Questions to answer »
1. Please copy, word for word, the passage of the article on the 10-game limit starting at "There aren’t any" and ending at "the teams involved.".
2. Name every sport mentioned in the article on the 10-game limit.

One of the topics of discussion among the 33 athletic directors at Thursday’s Penobscot Valley Conference meetings was the possibility of having playoff games involving schools in close proximity to each other following their 10-game regular season schedule for soccer and field hockey teams.
But that topic is now off the table as the Maine Principals’ Association’s Interscholastic Management Committee decided on Tuesday to keep the limit at 10 games, with that number including playoff games.
The 10 regular-season game limit for soccer and field hockey, which was prompted by COVID-19 safety protocols, is four games fewer than a normal regular season schedule.
The MPA had canceled regional playoff games and state championship contests in those sports, although MPA-sanctioned golf and cross country state championships will be held.
There aren’t any field hockey teams in Aroostook County, but the Aroostook League will have to make a decision about soccer. It approved an eight-game regular-season schedule for its two soccer divisions, large schools and small schools, and was going to have quarterfinals, semifinals and championship games for boys and girls teams in each division.
They can still have quarterfinals and semifinals, but the championship games would be the 11th for the teams involved.
The Aroostook League was hoping to receive a waiver from the MPA to allow them to play those championship games.

Supplied entries »
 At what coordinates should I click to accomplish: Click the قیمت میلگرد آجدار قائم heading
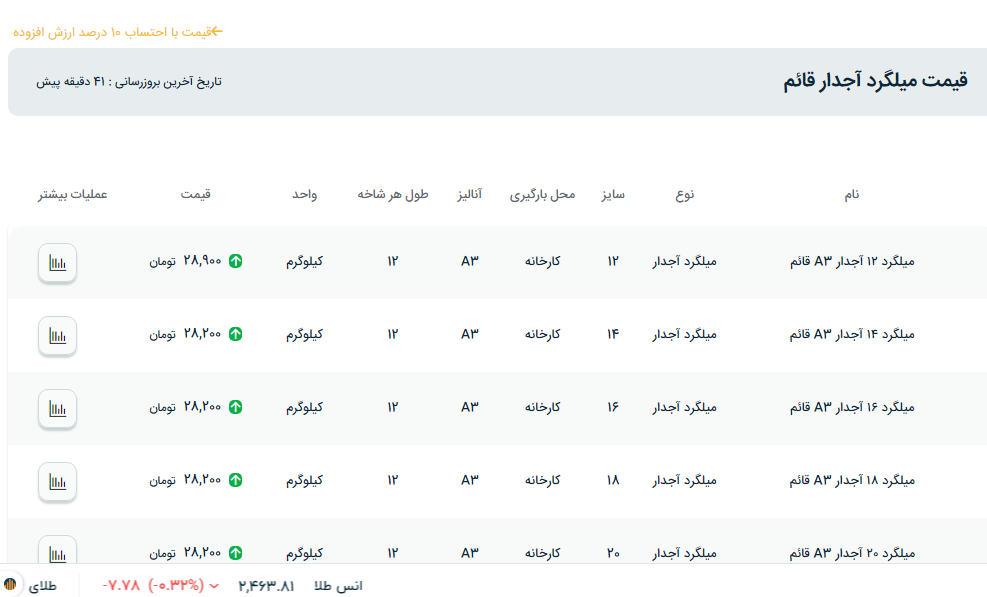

...

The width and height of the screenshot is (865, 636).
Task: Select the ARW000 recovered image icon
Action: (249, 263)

Solution set »
1.
There aren’t any field hockey teams in Aroostook County, but the Aroostook League will have to make a decision about soccer. It approved an eight-game regular-season schedule for its two soccer divisions, large schools and small schools, and was going to have quarterfinals, semifinals and championship games for boys and girls teams in each division.
They can still have quarterfinals and semifinals, but the championship games would be the 11th for the teams involved.

2. Soccer, field hockey, golf, cross country